◆ WORK REQUIRED ◆
Nothing but a number should be given: how many lines of the records include "will"?

◆ RECORD EXTRACTS ◆
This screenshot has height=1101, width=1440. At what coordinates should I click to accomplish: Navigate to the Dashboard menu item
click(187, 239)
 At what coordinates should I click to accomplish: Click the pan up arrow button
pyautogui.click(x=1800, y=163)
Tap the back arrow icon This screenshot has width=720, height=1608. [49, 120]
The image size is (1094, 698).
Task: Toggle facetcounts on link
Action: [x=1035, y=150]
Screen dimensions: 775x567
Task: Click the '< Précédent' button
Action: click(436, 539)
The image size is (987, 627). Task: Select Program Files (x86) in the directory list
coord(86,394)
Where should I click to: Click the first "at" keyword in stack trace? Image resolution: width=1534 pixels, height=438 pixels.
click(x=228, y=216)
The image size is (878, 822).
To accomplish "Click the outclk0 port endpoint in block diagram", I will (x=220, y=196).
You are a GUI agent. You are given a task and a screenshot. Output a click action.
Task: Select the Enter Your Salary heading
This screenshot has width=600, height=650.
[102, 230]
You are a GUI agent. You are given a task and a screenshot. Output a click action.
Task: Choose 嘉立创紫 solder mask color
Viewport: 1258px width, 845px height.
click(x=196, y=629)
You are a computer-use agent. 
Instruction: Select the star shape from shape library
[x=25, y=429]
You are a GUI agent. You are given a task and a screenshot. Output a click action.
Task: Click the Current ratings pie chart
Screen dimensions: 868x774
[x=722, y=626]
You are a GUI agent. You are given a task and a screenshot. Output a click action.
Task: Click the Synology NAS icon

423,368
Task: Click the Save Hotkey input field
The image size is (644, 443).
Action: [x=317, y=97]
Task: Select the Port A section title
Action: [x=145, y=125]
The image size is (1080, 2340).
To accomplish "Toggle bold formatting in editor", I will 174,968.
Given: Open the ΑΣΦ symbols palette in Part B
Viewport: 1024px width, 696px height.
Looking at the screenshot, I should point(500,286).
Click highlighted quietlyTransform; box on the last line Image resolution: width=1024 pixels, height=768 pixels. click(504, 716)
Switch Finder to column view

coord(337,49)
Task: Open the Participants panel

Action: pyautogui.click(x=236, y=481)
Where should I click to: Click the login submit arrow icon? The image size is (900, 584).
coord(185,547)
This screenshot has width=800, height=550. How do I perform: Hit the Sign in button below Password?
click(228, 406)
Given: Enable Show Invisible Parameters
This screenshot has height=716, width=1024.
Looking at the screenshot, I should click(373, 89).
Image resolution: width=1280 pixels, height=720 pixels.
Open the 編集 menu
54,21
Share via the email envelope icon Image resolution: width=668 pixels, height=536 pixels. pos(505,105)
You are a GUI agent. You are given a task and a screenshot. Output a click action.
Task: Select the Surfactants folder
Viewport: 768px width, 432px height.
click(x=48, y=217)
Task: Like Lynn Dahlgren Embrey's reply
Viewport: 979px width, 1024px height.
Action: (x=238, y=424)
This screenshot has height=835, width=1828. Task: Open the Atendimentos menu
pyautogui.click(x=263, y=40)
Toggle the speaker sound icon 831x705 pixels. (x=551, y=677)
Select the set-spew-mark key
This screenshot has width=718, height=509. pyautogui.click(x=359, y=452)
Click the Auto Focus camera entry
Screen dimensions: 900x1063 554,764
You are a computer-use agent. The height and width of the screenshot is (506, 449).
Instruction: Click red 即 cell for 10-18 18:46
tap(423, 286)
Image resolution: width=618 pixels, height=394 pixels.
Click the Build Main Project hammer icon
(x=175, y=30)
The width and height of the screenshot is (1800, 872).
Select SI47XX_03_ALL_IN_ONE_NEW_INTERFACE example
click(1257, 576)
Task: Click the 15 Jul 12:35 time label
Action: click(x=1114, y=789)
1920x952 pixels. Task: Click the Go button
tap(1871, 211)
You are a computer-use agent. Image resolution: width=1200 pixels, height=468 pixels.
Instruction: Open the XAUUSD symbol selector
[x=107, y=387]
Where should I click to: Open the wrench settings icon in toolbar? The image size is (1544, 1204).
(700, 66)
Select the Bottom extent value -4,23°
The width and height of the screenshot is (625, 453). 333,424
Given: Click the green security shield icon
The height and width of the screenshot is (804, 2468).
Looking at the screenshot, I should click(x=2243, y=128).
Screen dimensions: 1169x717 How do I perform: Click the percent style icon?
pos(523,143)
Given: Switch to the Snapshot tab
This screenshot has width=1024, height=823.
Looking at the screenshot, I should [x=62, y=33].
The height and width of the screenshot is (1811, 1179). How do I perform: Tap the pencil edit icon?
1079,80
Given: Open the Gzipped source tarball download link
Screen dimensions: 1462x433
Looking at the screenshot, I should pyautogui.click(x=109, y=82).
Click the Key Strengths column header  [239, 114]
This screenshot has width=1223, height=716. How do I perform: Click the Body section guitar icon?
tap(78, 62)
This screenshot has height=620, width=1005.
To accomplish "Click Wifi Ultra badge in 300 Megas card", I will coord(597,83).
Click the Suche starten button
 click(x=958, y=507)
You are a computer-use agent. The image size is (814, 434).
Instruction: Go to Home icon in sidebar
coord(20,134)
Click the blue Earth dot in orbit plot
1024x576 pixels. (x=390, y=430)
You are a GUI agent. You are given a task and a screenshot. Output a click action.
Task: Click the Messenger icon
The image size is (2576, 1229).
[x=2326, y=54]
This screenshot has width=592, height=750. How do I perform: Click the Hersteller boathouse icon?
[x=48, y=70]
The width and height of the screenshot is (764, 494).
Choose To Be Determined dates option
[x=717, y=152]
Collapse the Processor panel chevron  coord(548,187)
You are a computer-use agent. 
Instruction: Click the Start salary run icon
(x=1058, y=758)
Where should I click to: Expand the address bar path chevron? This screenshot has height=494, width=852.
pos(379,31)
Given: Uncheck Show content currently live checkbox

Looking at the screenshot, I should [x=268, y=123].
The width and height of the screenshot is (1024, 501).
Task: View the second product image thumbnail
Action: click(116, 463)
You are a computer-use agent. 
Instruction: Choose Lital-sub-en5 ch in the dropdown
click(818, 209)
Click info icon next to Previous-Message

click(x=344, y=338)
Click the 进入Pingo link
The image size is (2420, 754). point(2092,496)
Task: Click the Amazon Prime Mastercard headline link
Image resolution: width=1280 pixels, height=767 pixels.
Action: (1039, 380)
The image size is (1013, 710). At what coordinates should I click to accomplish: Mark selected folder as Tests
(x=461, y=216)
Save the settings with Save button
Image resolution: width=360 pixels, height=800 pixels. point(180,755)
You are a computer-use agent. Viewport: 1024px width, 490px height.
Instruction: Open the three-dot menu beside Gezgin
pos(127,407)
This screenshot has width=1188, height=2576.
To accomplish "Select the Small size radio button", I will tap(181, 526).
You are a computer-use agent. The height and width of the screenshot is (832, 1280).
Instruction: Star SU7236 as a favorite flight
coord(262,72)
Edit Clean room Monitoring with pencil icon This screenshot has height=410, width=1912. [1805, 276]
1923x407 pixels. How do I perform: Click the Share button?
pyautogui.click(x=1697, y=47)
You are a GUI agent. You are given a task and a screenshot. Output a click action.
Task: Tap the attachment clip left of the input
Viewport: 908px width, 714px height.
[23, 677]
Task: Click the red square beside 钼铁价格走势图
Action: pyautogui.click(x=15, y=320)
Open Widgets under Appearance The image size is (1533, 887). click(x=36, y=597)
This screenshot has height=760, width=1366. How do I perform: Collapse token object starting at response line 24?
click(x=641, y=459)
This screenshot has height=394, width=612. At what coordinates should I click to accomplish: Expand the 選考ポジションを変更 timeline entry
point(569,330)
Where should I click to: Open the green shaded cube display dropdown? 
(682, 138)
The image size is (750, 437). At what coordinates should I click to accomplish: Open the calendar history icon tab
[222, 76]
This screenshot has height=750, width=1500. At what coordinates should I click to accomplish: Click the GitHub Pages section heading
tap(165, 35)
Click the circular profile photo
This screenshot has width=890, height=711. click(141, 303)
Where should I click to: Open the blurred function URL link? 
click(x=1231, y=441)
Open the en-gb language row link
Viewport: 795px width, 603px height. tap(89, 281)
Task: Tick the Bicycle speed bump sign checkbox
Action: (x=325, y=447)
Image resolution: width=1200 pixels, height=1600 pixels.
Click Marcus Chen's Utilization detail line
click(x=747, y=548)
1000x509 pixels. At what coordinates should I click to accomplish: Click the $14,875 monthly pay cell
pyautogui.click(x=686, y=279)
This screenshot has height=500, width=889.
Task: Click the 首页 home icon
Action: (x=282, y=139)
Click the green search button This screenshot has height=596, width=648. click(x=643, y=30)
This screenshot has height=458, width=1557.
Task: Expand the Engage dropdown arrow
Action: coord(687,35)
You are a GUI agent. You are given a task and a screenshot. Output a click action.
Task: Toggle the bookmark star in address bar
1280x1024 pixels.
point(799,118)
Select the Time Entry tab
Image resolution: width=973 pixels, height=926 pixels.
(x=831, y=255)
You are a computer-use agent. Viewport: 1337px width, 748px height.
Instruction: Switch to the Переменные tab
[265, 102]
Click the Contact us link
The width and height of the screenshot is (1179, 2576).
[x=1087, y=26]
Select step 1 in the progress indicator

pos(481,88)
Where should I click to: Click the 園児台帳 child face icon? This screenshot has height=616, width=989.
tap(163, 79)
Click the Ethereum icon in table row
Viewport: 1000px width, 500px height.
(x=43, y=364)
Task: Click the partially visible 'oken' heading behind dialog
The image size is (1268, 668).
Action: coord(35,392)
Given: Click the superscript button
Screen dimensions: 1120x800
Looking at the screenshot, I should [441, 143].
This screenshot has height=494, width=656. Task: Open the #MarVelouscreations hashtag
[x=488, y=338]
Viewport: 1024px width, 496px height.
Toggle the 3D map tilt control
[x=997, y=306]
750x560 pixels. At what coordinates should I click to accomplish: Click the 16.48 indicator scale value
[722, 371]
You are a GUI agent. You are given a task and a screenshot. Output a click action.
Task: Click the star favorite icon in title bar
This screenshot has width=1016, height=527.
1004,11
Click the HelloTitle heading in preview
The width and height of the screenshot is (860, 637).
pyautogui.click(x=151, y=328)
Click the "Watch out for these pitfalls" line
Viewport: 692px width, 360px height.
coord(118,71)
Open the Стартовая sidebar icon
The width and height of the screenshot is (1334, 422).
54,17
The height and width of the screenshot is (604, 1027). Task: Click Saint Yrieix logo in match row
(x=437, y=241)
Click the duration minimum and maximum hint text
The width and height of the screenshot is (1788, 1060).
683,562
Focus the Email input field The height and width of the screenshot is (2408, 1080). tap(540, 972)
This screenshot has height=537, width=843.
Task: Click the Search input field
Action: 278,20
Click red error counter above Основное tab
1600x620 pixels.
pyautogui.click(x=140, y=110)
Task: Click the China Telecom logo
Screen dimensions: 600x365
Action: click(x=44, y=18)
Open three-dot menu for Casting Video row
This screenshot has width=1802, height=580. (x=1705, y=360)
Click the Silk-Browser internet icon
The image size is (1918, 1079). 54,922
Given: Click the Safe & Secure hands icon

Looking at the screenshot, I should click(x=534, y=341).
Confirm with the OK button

◆ ANSWER TO THIS TASK ◆
4